> TRY IT: Every entry needs to be repeated exactly, with nothing left out.

** RAW DATA follows **

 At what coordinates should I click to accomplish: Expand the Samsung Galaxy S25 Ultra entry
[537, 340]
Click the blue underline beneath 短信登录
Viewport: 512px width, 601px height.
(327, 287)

** End of RAW DATA **

> SOLUTION TO THE PROBLEM:
 At what coordinates should I click to accomplish: Expand the Samsung Galaxy S25 Ultra entry
[537, 340]
Click the blue underline beneath 短信登录
Viewport: 512px width, 601px height.
(327, 287)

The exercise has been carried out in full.